Eu que me formei ainda sob a construção da Constituição Federal de 1988, e assisti bem jovem a redemocratização do país, sinto-me em Estado brasileiro de retrocesso jurídico quando assisto o “estado de polícia” em processo de remontagem. Espero, estar completamente equivocado, e que a Constituição Federal permaneça hígida, com nossas instituições em pleno funcionamento. De minha parte, espero poder contribuir para o fortalecimento das instituições, permanecendo na luta contra arbitrariedades, vivendo em um mundo com seres humanos, com vícios e virtudes que cada um possui, e não em um mundo de quadrinhos, eivado de vilões e super-heróis.

ConJur — Qual o piso ideal para um iniciante?  
Alberto Campos —
Essa questão tem que ser avaliada de forma regional, pois a nossa realidade no Norte é diferente das demais regiões do país. Fizemos através da comissão da jovem advocacia um estudo criterioso a respeito do tema e iremos debater no próximo conselho. O piso salarial precisa ser avaliado levando-se em consideração a capacidade de desembolso do empregador também, que, novamente volto ao tema, em um 'país como é o Pará', nem sempre o que se paga na capital, por exemplo, pode ser efetivado em algumas subseções do interior.
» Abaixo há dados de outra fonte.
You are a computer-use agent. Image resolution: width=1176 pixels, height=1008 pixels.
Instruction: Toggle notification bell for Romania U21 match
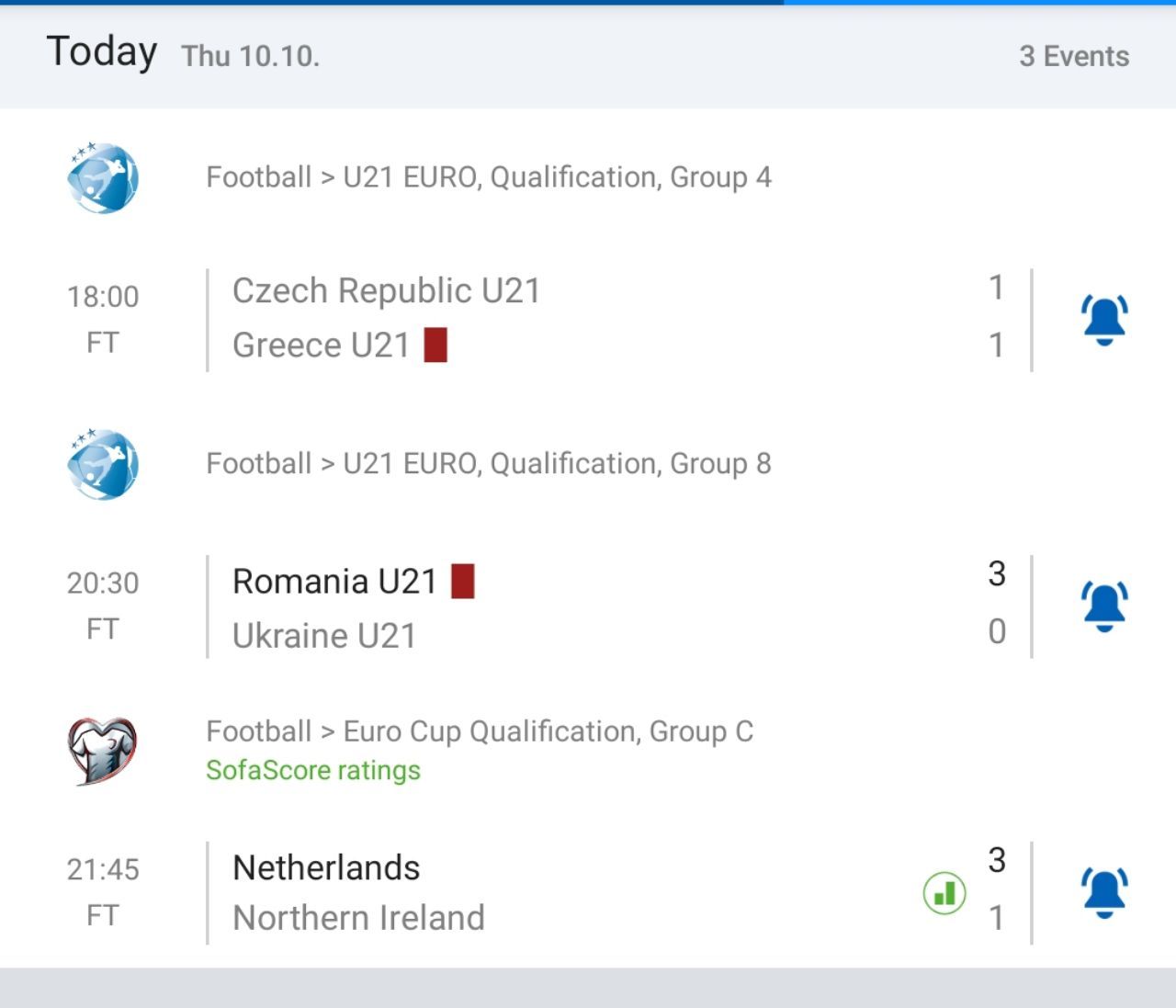click(x=1104, y=606)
ConJur — Recentemente, o presidente Bolsonaro manifestou-se contra o Exame de Ordem aplicado aos recém-formados. Na ocasião, ele disse que o exame cria 'boys de luxo de escritórios de advocacia'. Em sua opinião, o modelo do exame precisa ser revisto? A quem cabe fiscalizar o curso de Direito?
Alberto Campos —
O Exame de Ordem hoje é necessário, pois a política do Ministério da Educação nos últimos anos foi autorizar cursos contra o parecer opinativo da OAB e de forma indiscriminada, transformando o órgão em um grande balcão de negócios. A expressão utilizada pelo mandatário da República é no mínimo infeliz e distorcida da realidade. Espero é que ele altere essa política e conceda à OAB o poder de veto à criação de cursos e a imediata avaliação dos já existentes com a suspensão ou até fechamento daqueles que não possuem as mínimas condições de funcionamento. Além de que, a OAB elabora seus pareceres prévios, faz uso de suas comissões das seccionais para fazer visitar in loco de cada IES, portanto, esses pareceres não são desconectados da realidade como o MEC tenta fazer crer ao autorizar cursos em demasia.
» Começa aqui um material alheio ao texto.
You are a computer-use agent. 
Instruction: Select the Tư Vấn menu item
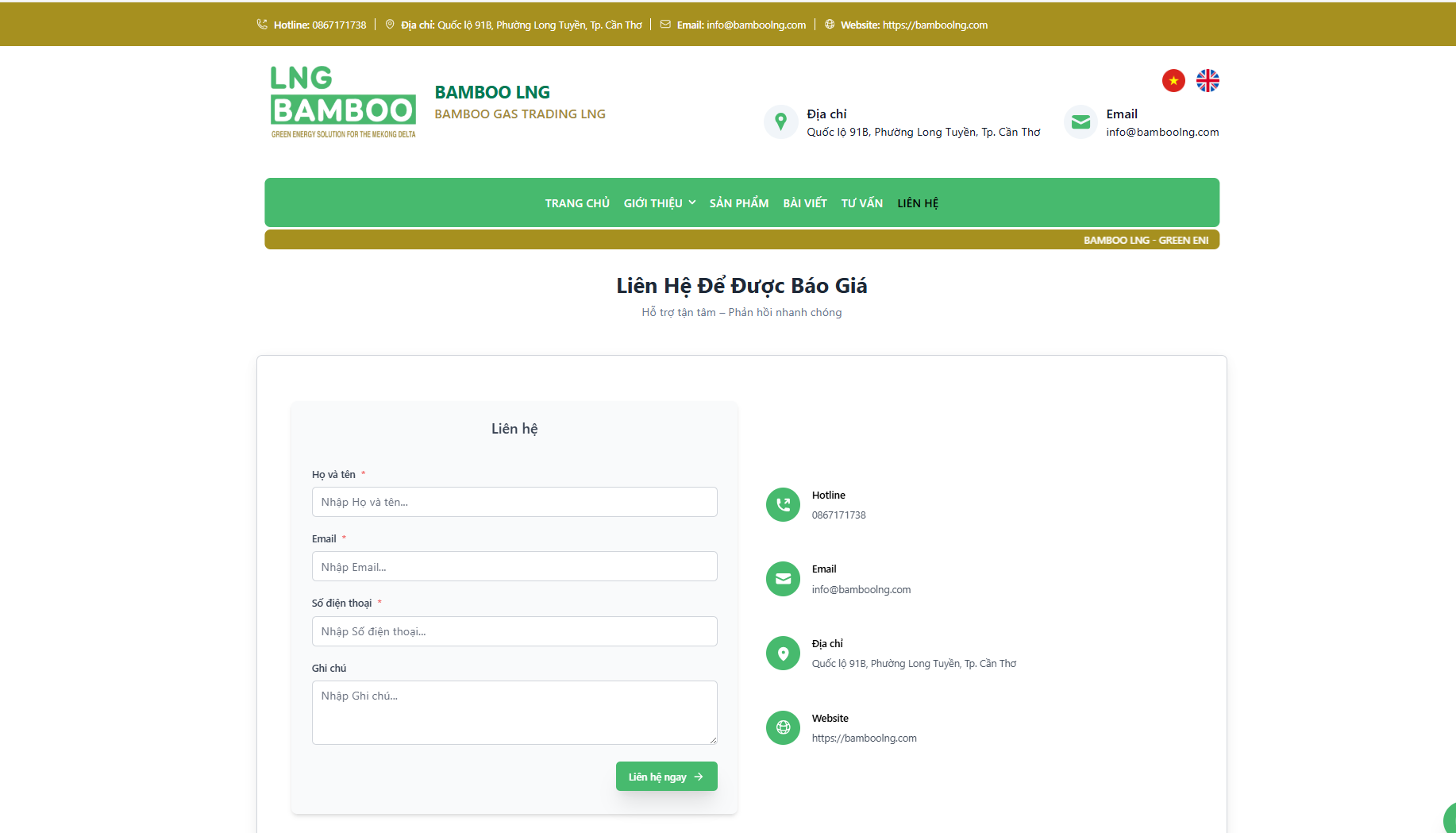click(x=862, y=203)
ConJur — O senhor é a favor de segundo turno nas eleições da OAB? O conselho seccional deve ser eleito separadamente da chapa do presidente?
Alberto Campos —
Aqui no Pará, via de regra, só disputam duas chapas e não acho, por hora, necessário haver a previsão de segundo turno. Acho que o modelo atual das eleições na nossa instituição permite a escolha democrática e independente dos seus mandatários.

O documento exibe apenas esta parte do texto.